● WHAT YOU NEED TO DO
Copy the profile of Ravi Haksar below word for word, in full.

● TEXT SHOWN
Note: Ravi Haksar has transitioned from the institute (alumni). Explore further information here
What do forest fires, disease epidemics, robot swarms, and opinion dynamics have in common? The same modeling framework can be used to describe these spatial processes, as well as other applications. Therefore, developing appropriate estimation and control methods for this framework is critical to addressing natural disasters and other important phenomena in the future.
In his PhD work, Ravi Haksar is developing state estimation and control methods for the previously described modeling framework, called graph-based Markov decision processes (GMDPs). These methods either utitlize a single autonomous agent making decisions (centralized) or a group of cooperative autonomous agents working to complete a task (distributed). A major focus of this work is creating methods that do not rely on environment parameters or the total number of agents available so that the solution is scalable. In other words, changing the problem definition does not require re-computing an expensive solution.
Ravi Haksar is a PhD candidate at Stanford University working with Dr. Mac Schwager in the Multi-Robot Systems Lab. He is currently a visiting student working with Dr. Sebastian Trimpe in the Intelligent Control Systems group where he is focusing on augmenting the GMDP framework with event-based methods.
Prior to his PhD studies, Ravi received a M.Sc. degree from Stanford University and a B.Sc. degree from the Georgia Institute of Technology, both in Mechanical Engineering.

● DATA RECORDS

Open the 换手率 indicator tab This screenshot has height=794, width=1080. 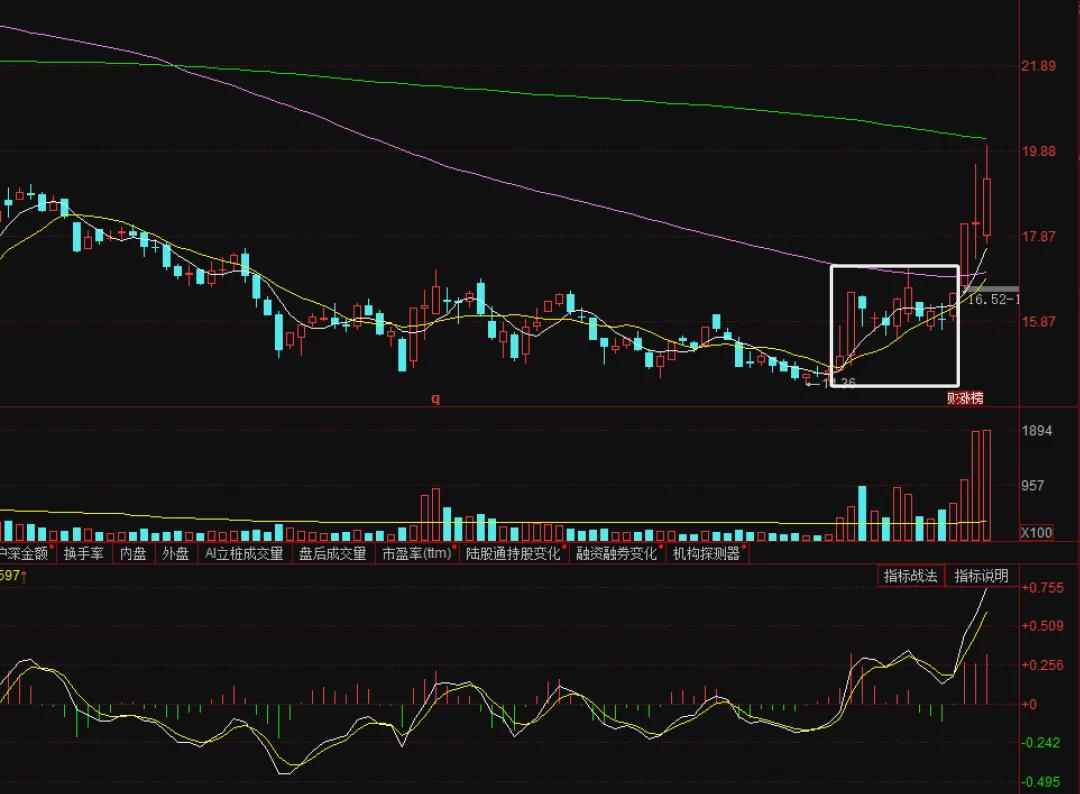coord(83,554)
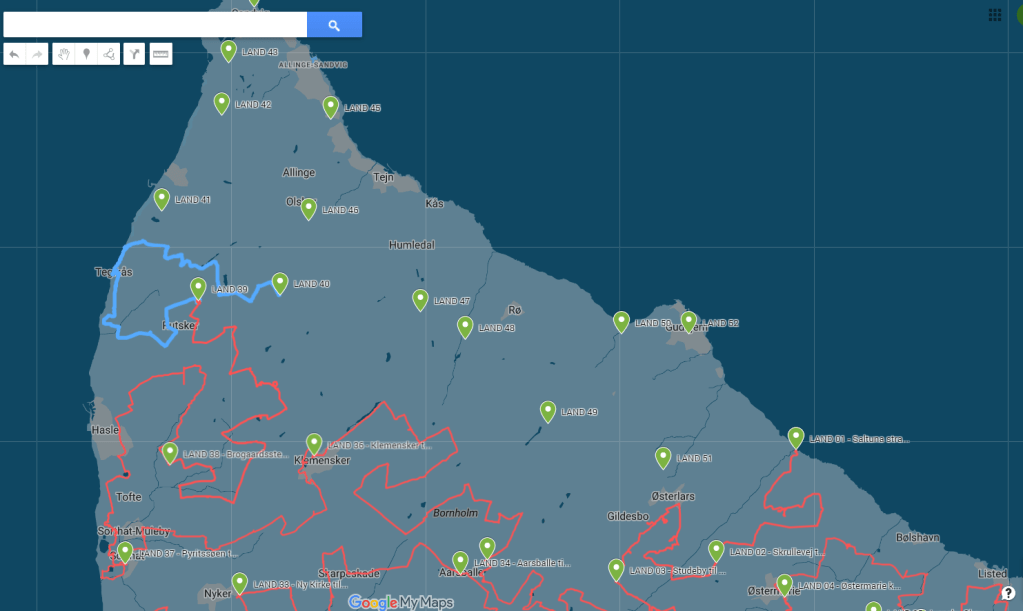Click the LAND 01 Saltuna marker

click(x=796, y=437)
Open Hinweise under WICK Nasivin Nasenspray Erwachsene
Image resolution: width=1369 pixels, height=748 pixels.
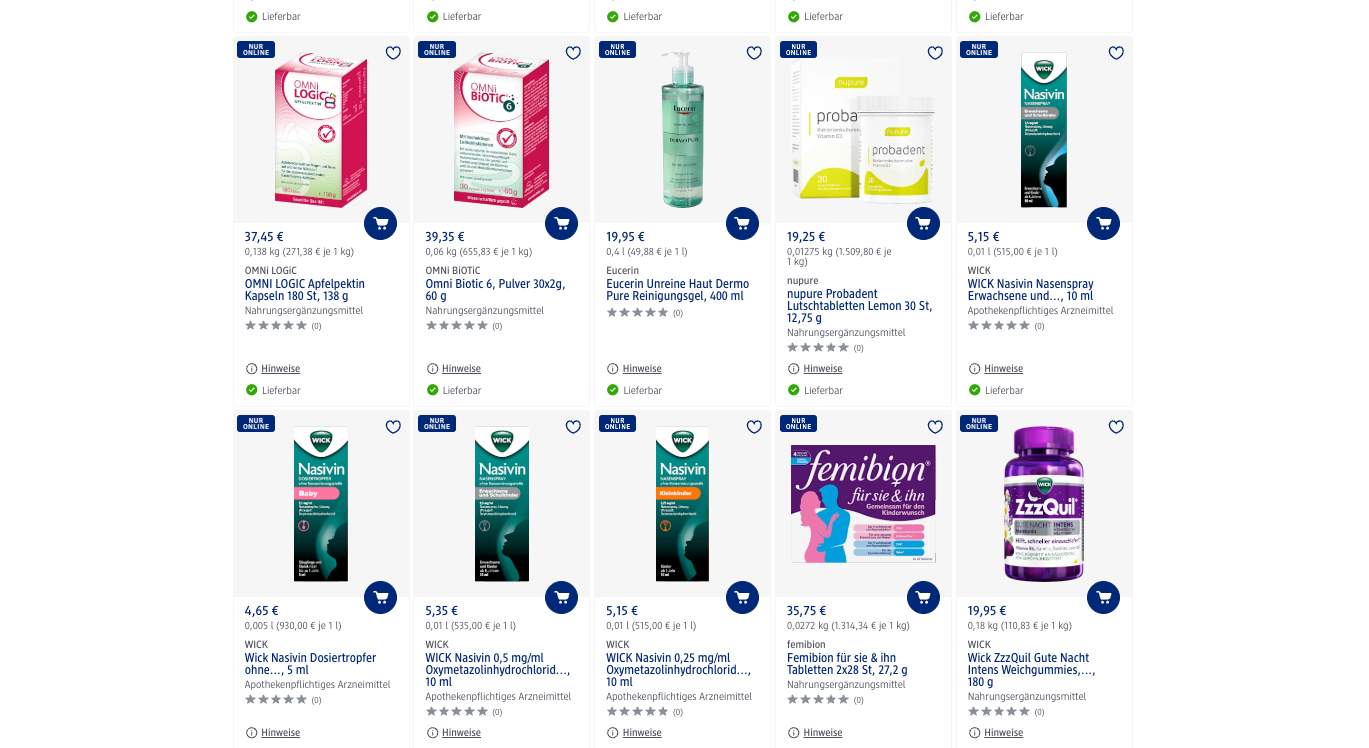(996, 369)
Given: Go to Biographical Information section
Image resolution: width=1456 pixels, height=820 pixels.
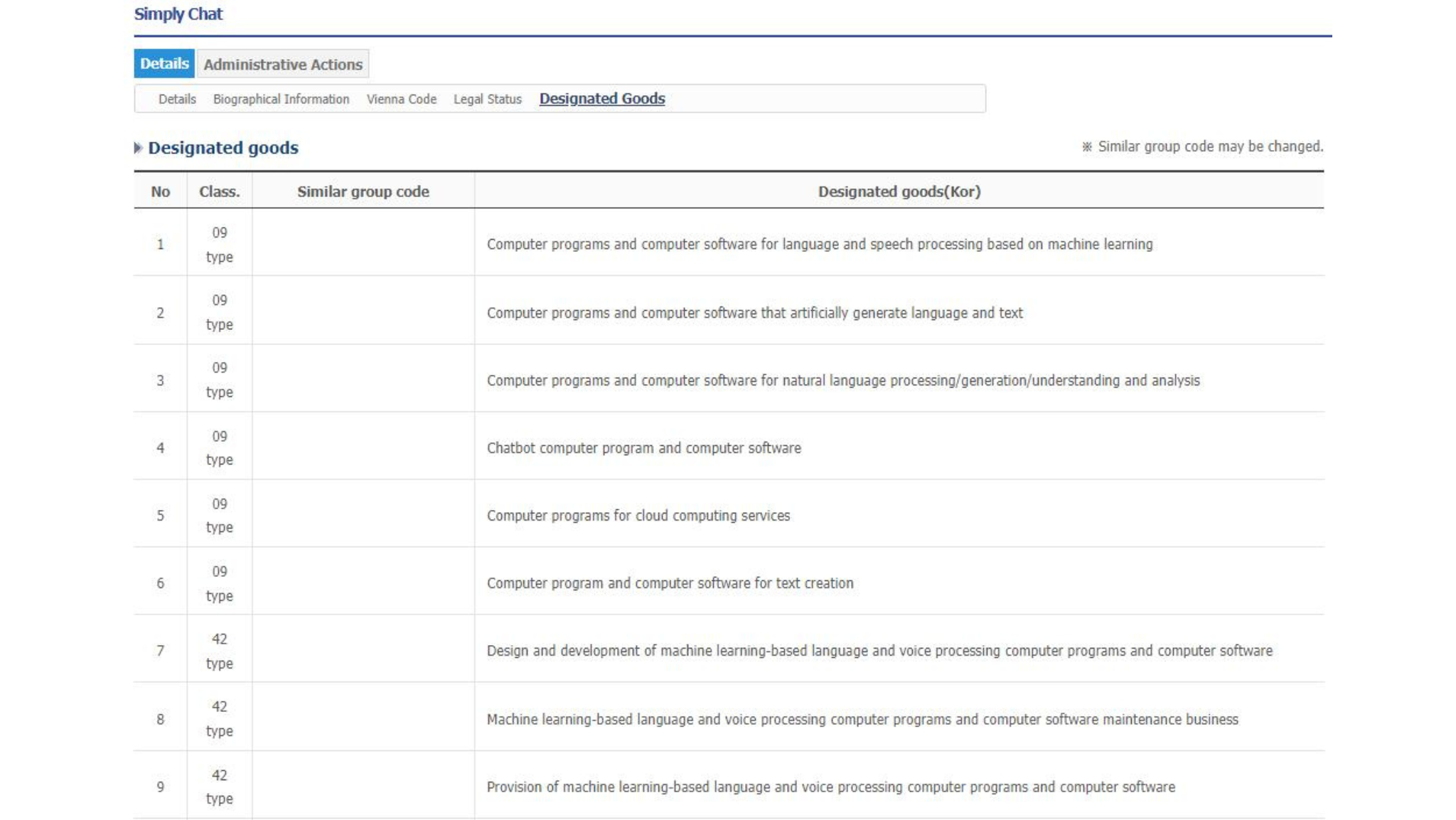Looking at the screenshot, I should pyautogui.click(x=281, y=99).
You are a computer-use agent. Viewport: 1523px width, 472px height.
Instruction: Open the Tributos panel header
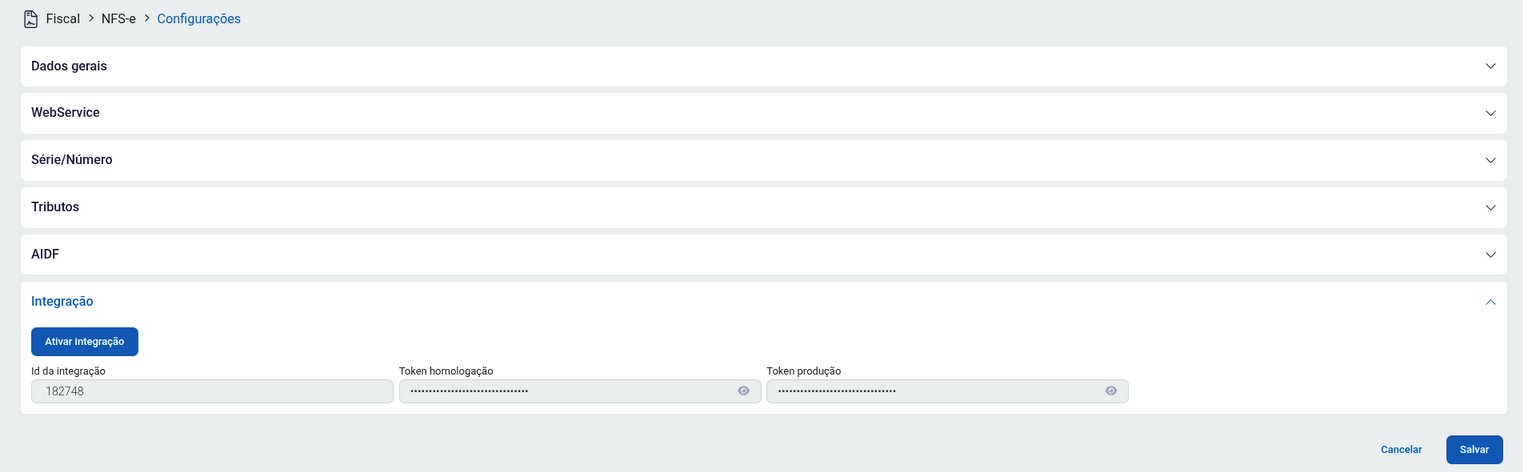click(55, 207)
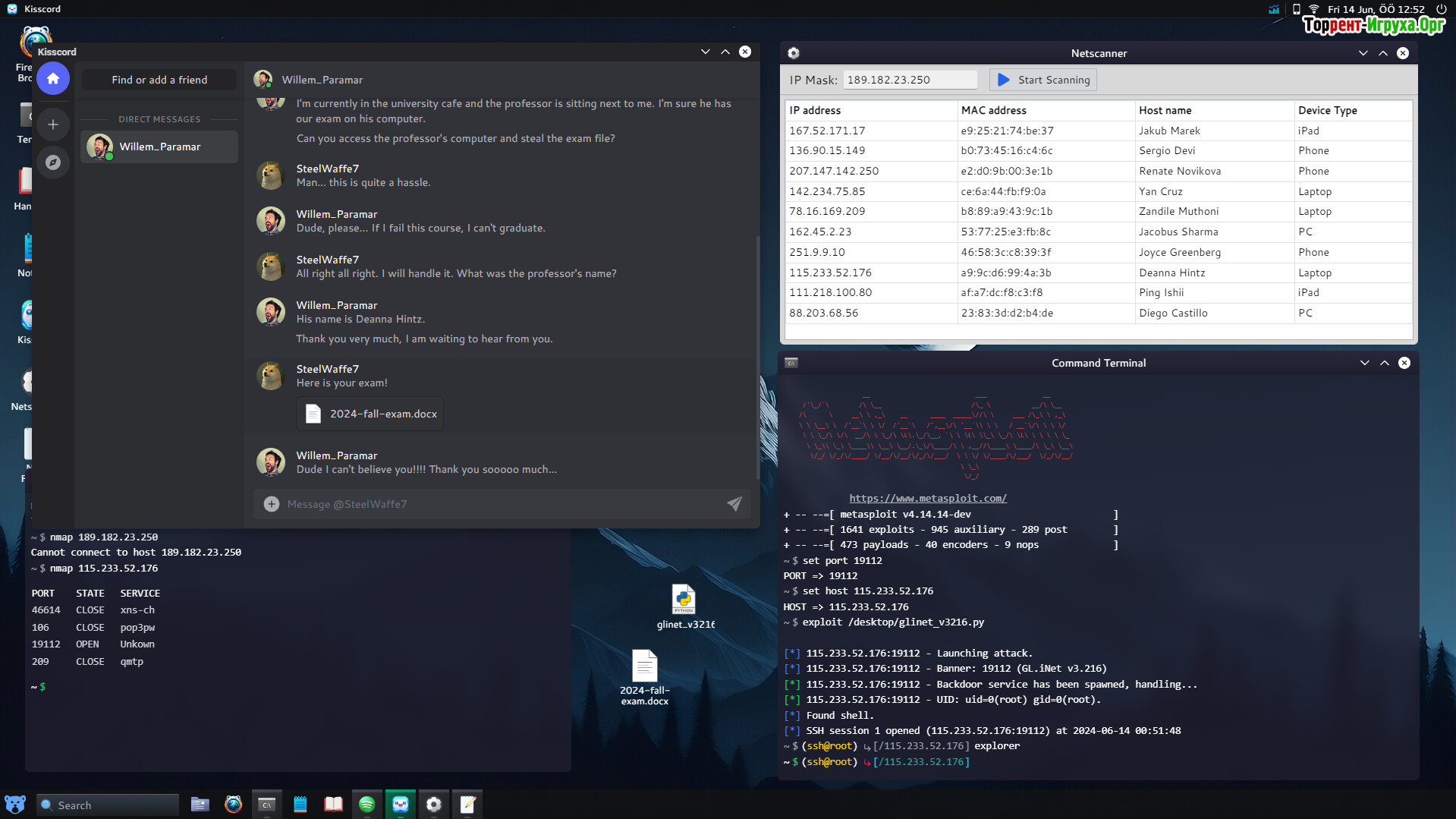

● OUTPUT
Note: Ravi Haksar has transitioned from the institute (alumni). Explore further information here
What do forest fires, disease epidemics, robot swarms, and opinion dynamics have in common? The same modeling framework can be used to describe these spatial processes, as well as other applications. Therefore, developing appropriate estimation and control methods for this framework is critical to addressing natural disasters and other important phenomena in the future.
In his PhD work, Ravi Haksar is developing state estimation and control methods for the previously described modeling framework, called graph-based Markov decision processes (GMDPs). These methods either utitlize a single autonomous agent making decisions (centralized) or a group of cooperative autonomous agents working to complete a task (distributed). A major focus of this work is creating methods that do not rely on environment parameters or the total number of agents available so that the solution is scalable. In other words, changing the problem definition does not require re-computing an expensive solution.
Ravi Haksar is a PhD candidate at Stanford University working with Dr. Mac Schwager in the Multi-Robot Systems Lab. He is currently a visiting student working with Dr. Sebastian Trimpe in the Intelligent Control Systems group where he is focusing on augmenting the GMDP framework with event-based methods.
Prior to his PhD studies, Ravi received a M.Sc. degree from Stanford University and a B.Sc. degree from the Georgia Institute of Technology, both in Mechanical Engineering.